Antenna and Signal Quality 🔊

Digital decoding is less forgiving than analog. A weak or noisy signal that might produce tolerable static on an analog system can cause a digital scanner to produce broken audio, missed calls, or complete silence. Phase 2 TDMA signals require reasonably clean signal acquisition. Antenna quality, proximity to tower sites, and local RF interference all factor into this.

FactorPhase 1 ImpactPhase 2 Impact
Weak signalSome audio degradationMore likely to lose lock entirely
Wrong timeslotN/ASilent or garbled audio
Outdated firmwareMinimalCan affect TDMA decoding stability
Incorrect system type programmedMay still partially decodeWill fail to decode TDMA calls

Who This Matters Most To

The significance of Phase 2 support varies depending on where you live and what you're trying to monitor:

  • Urban and metro area users are far more likely to encounter Phase 2 systems. Large cities and statewide systems have stronger incentive to upgrade for capacity reasons.
  • Rural users may find their local systems are still entirely on Phase 1, making the Phase 2 capability largely irrelevant for now — though future-proofing has value as agencies upgrade over time.
  • Hobbyist scanners who monitor multiple regions or travel will benefit more broadly from having both Phase 1 and Phase 2 capability in one device.

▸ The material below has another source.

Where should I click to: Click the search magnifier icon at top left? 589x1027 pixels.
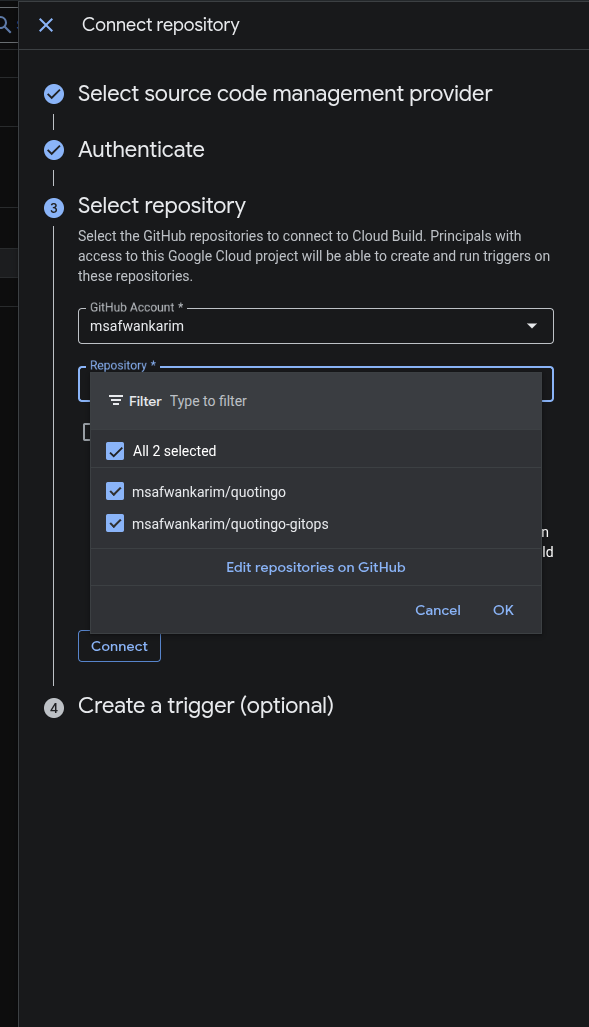[x=5, y=25]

What the BCD325P2 Doesn't Do

Worth noting: the BCD325P2 supports P25 Phase 2 conventional and trunked monitoring, but it does not transmit, does not support DMR or NXDN decoding natively (those are different digital standards used by commercial and some public safety systems), and doesn't handle encrypted traffic — no consumer scanner legally can.

If the agencies you want to monitor use AES encryption or DES encryption on their P25 system, Phase 2 support becomes irrelevant — encrypted calls won't be decoded regardless of what scanner you're using.


Whether Phase 2 support in the BCD325P2 translates into a meaningfully better experience for you depends entirely on what systems operate in your area, how they're configured, and how you plan to program and use the scanner. The hardware capability is there — what determines your actual results is the environment you're deploying it in.